Rispondi a queste domande sul testo dedicato alla mente come scena del crimine.
(a) Quale pseudonimo usa l'autore del thriller "Il prigioniero della notte"?
(b) Qual è, secondo il testo, lo strumento di indagine più efficace?
(c) Che cosa ha ogni crimine di una certa gravità prima di essere compiuto?

═════ Testo fornito ═════

“La mente è lo strumento di indagine per eccellenza e allo stesso tempo è la scena del crimine primaria. O quanto meno, lo è la mente di uno scrittore. Forse è per via di questa conflittualità che scrivere è senza dubbio… un delitto…”. Su ilLibraio.it l’intervento, conturbante, di Federico Inverni, pseudonimo dietro il quale si nasconde l’autore del thriller d’esordio “Il prigioniero della notte” (Corbaccio).

Lo strumento d’indagine più efficace non è la scienza forense. Non è il rilevamento delle impronte, o l’analisi di fibre, tracce ematiche, residui organici. Non è neppure un interrogatorio, o un’infiltrazione sotto copertura. Niente di tutto questo potrebbe sussistere se a monte non esistesse qualcosa di ancor più potente.

Lo strumento di indagine più efficace, infatti, è la mente.

Ma c’è un problema.

La mente è anche la scena del crimine.

Ogni crimine di una certa gravità ha un periodo di incubazione, una gestazione che assomiglia, spesso, a una messa in scena. Il crimine è oggetto di fantasia, ancor prima di essere agito nella realtà. E la mente è quello spazio di libertà infinita in cui tutto può avvenire, senza punizione, senza conseguenze, senza condanna sociale.

Senza che la realtà si metta di mezzo, facendo andare storte le cose.

Nella mente, nessun dettaglio è fuori posto, nessuno si comporta in maniera differente da come dovrebbe per la buona riuscita del crimine stesso, non ci sono coincidenze e men che meno esiste alcunché di simile al tanto odiato ‘caso’.

═════ Dati esercizio ═════

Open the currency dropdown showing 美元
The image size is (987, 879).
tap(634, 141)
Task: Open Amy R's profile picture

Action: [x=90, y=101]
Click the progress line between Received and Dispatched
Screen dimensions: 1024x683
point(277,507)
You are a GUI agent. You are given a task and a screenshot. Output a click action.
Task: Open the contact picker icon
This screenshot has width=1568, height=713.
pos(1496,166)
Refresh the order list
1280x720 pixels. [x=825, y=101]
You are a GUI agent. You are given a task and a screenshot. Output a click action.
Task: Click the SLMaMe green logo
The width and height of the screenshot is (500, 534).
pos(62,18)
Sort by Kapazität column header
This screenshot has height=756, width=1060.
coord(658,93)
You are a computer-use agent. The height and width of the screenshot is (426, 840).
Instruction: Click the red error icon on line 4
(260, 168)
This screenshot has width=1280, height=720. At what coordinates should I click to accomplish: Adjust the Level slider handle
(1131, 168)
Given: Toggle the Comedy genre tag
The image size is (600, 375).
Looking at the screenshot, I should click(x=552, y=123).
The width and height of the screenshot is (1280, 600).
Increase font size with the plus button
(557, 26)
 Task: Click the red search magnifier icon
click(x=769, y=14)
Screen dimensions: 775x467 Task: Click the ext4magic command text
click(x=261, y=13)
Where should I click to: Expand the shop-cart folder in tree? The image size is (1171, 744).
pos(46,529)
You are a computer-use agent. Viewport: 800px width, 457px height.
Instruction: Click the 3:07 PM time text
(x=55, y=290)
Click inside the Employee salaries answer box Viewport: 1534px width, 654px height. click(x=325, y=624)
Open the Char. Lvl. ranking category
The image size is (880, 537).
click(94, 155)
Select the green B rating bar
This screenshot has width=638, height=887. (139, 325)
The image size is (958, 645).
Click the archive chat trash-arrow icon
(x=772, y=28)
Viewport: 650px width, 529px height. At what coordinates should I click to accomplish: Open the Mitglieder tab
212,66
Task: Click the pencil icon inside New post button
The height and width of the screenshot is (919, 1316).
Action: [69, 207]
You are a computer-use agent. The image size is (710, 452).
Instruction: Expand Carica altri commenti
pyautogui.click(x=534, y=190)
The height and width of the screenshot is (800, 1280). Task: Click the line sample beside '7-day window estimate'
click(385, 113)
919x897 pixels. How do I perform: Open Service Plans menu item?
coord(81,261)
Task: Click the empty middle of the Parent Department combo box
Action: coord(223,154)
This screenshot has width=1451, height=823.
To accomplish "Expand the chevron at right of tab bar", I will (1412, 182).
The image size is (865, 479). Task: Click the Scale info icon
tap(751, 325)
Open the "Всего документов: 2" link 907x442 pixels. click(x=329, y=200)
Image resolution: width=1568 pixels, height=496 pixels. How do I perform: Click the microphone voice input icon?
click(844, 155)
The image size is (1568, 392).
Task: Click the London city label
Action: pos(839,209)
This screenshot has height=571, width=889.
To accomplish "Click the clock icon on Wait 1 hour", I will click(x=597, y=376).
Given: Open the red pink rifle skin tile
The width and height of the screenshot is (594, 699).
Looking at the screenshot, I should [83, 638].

═════

- [Risposta]:
(a) Federico Inverni.
(b) La mente.
(c) Un periodo di incubazione.